Whether it was the desire in that very moment to be rescued from the despairing rain or her ever present love for antiques, Emmeline pulled into the lot and ducking under her sweater, ran to the door.
She heard a familiar sounding bell jingle as she turned the doorknob and entered the shop. The scent of musty wood, mothballs, tarnished brass and polish assailed her senses. Emmeline felt the floor creak beneath her boots as she slowly walked past the entryway and into the main room. It was much larger, almost hall-like, than she imagined.
There were only a few people inside as far as she could tell and hear. An older gentleman with a scraggly salt and pepper beard and round glasses sat at the check out counter. He was hunched over the countertop, leaning on his elbows and seemingly engrossed in a book when he heard Emmeline approach.
"Looking for anything in particular?" He asked, squinting up at her.
She shook her head, fidgeting with her scarf, a nervous habit she'd acquired some time ago.
He seemed to study her a moment as though she, too, were a book to be read. He brought his hand near his mouth as though in thought, before opening it again.

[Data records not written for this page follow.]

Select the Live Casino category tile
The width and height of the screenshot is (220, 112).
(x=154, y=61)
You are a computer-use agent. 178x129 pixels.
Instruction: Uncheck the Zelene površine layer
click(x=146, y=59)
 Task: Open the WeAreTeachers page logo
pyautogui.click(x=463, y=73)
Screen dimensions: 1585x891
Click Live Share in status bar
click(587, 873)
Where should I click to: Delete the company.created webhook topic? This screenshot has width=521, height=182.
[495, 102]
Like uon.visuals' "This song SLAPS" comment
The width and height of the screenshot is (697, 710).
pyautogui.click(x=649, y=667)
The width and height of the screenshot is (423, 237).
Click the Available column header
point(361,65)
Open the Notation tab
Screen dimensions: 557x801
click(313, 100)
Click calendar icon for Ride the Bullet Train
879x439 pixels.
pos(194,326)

"Well, if you have any questions or need help finding anything, just give me a holler ... but be sure to speak into my good ear," the man said with a chuckle, indicating his "good" ear was on his left.

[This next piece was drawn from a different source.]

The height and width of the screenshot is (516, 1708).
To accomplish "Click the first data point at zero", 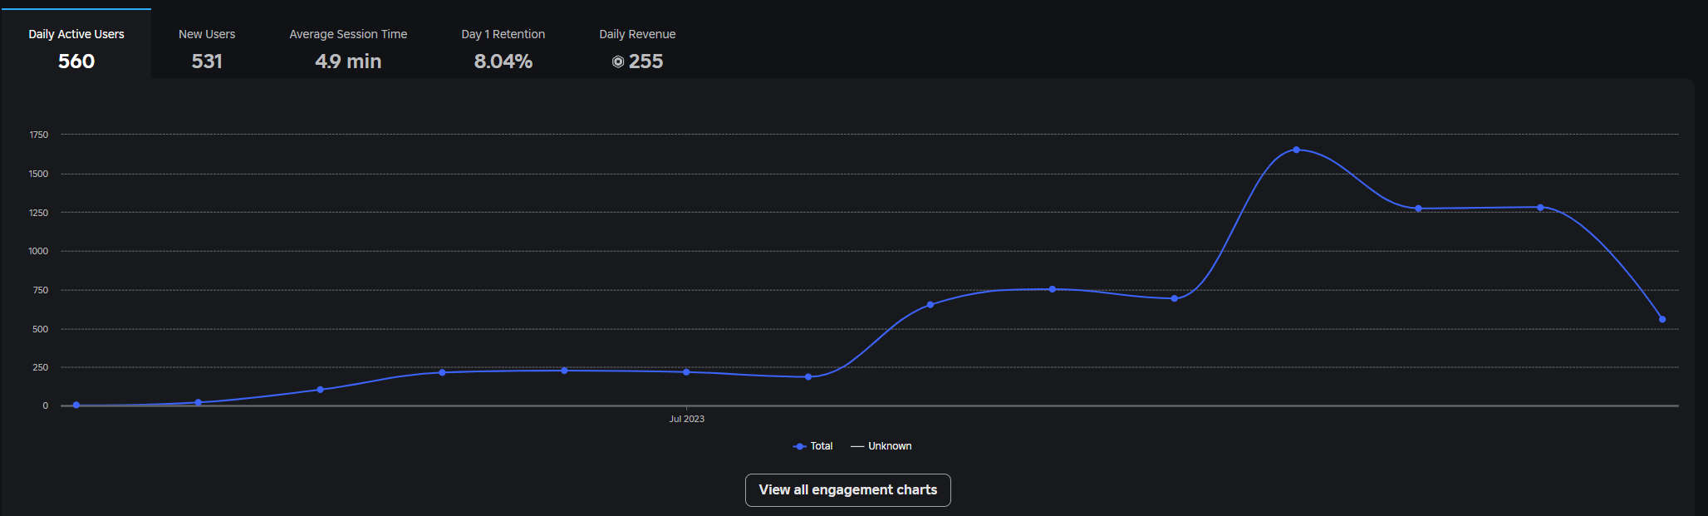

Emmeline simply nodded and began moving down the aisles. It felt warm inside the shop. Her numb, cold, wet skin felt kindled by the heat. Her shivering bones began to go slack.

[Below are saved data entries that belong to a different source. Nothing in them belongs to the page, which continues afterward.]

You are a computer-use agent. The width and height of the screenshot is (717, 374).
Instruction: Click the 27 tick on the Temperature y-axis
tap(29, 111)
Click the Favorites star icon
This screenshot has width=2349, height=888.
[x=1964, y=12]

As she shuffled her boots against the hardwood floors, she felt each creak under her weight as though the floor itself was groaning with aches.
Emmeline made her way through a few aisles before arriving back near the front counter again. The old man this time was sipping on a mug of hot apple cider and cleaning an old silver taper candle holder.
"You sure I can't point you in a particular direction?" the man asked again, this time knowing it was her without having even looked up.
She began to shake her head, but realized he wouldn't notice.
"No thank you," she said in a low, quiet voice, then hesitated and turned back in his direction. "Actually ... where do you keep antique mirrors and furniture?"
"Ahhh yes ... I had a feeling there was something pulling you in here," he said.
The sentence felt peculiar to Emmeline, but she couldn't put her finger on it.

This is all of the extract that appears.